Sur l'œuvre
Le Brindisi
Libiamo ne’ lieti calici, souvent appelé Le Brindisi, est l’un des airs les plus célèbres de La traviata de Verdi. L’opéra est composé en 1852-1853 sur un livret de Francesco Maria Piave, d’après La Dame aux camélias d’Alexandre Dumas fils. La création a lieu à La Fenice de Venise en 1853.

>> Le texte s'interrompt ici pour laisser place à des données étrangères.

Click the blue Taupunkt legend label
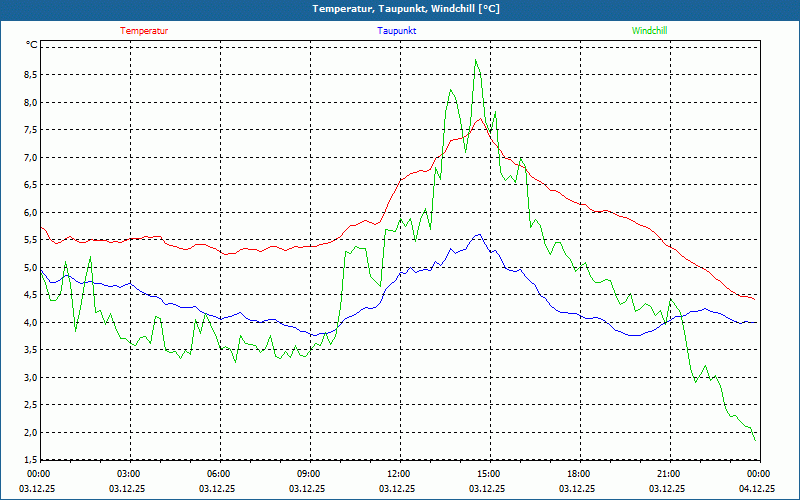Viewport: 800px width, 500px height. coord(397,31)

L’extrait intervient au début de l’acte I, lors d’une fête donnée par Violetta. Alfredo est invité à porter un toast, puis Violetta et le chœur se joignent à lui. Musicalement, le morceau prend la forme d’une valse brillante, légère et immédiatement mémorisable. Il exprime le plaisir, l’amour, le vin et l’instant présent. Mais cette joie apparente est déjà teintée d’ironie dramatique : le spectateur sait que Violetta est fragile, malade, et que l’univers de fête dans lequel elle vit ne peut pas durer. Verdi réussit donc à créer une musique séduisante tout en préparant le drame. Le Brindisi fonctionne aussi comme une scène sociale : il montre le monde parisien, ses plaisirs, ses codes et son apparente insouciance. Très souvent chanté hors de l’opéra, il est devenu un symbole de l’opéra italien romantique.